[Records contained in a dataset]

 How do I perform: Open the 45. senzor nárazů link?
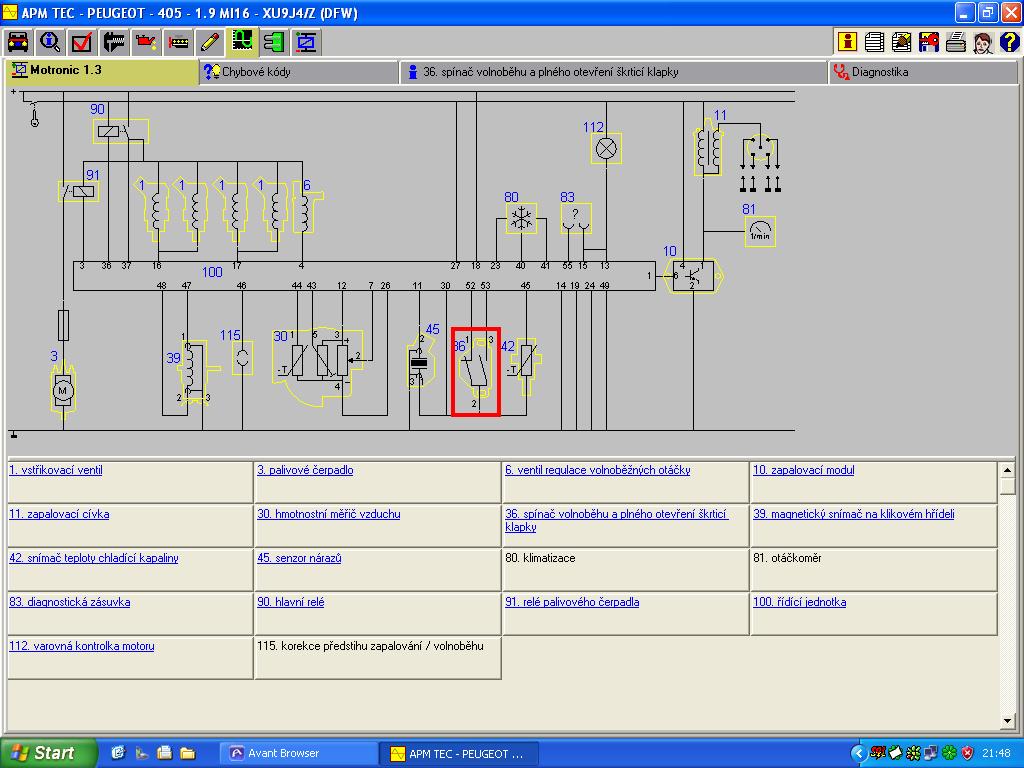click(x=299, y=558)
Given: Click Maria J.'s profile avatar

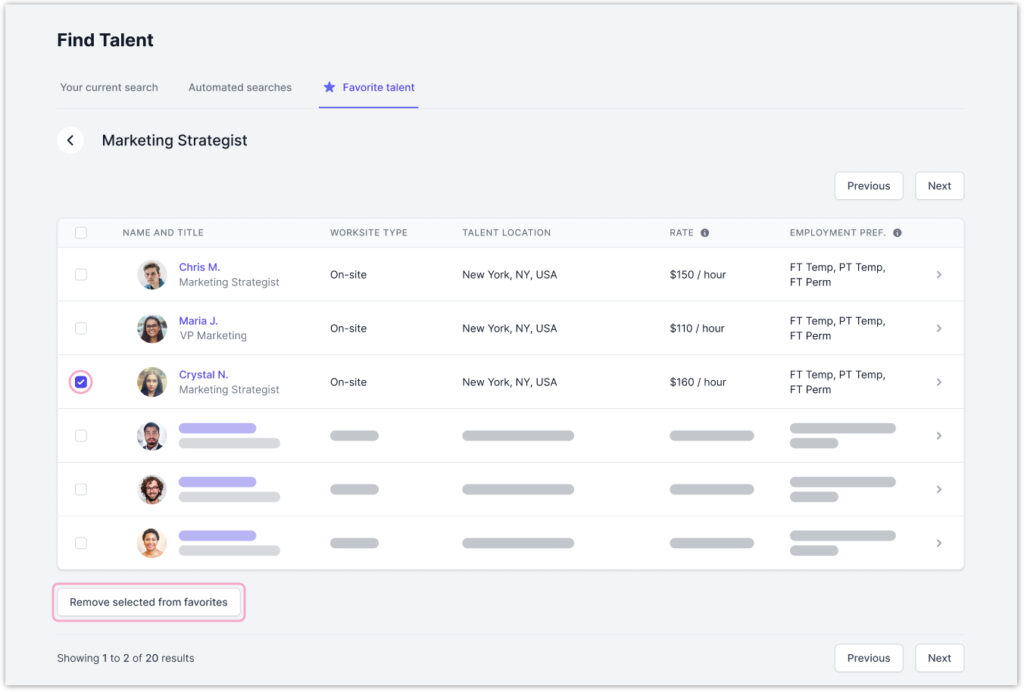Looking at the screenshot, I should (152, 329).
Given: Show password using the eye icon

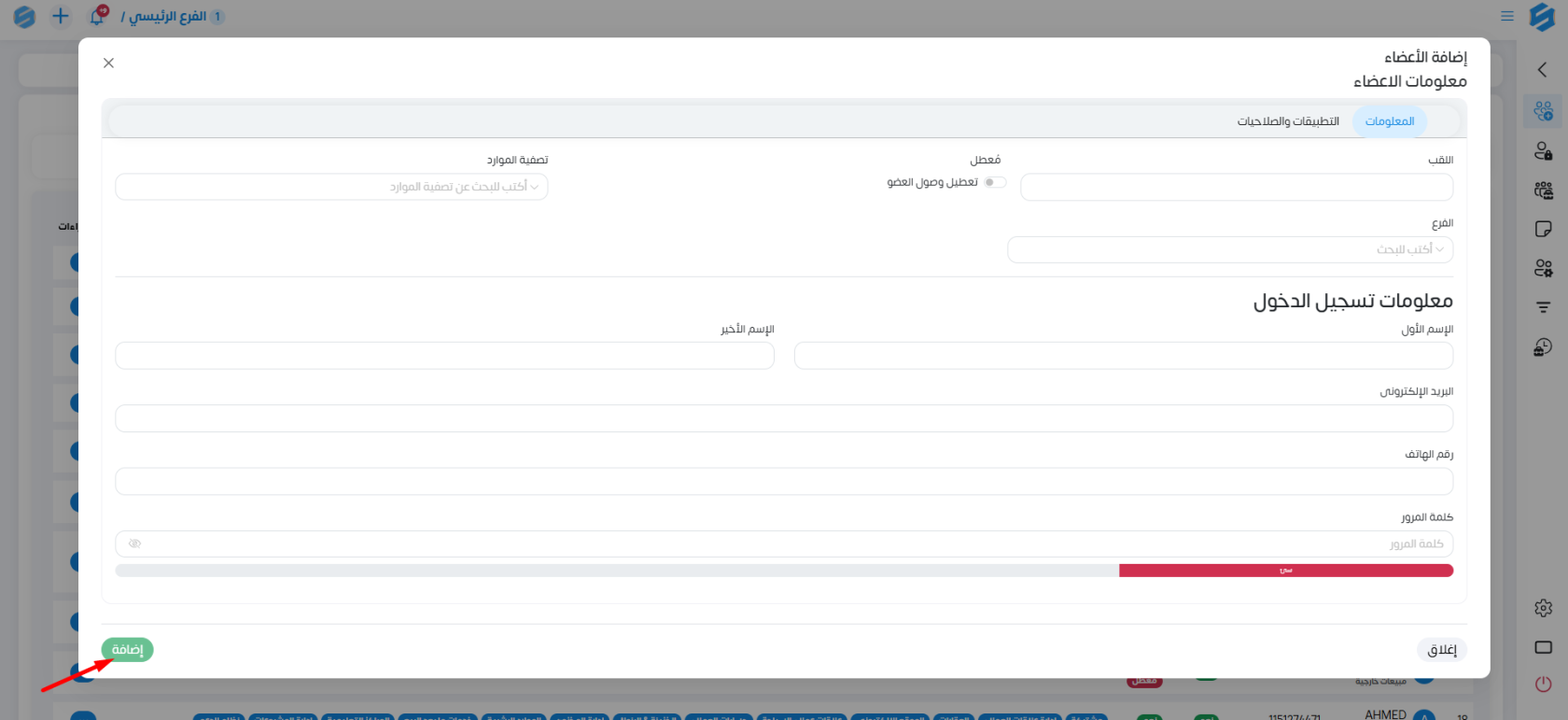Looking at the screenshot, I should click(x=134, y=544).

### PROBLEM DESCRIPTION
Could every line above be set down exactly, with the pictures omitted?

### ANSWER SPACE
 How do I perform: Open the 45. senzor nárazů link?
click(x=299, y=558)
Given: Click Maria J.'s profile avatar

Looking at the screenshot, I should (152, 329).
Given: Show password using the eye icon

Looking at the screenshot, I should click(x=134, y=544).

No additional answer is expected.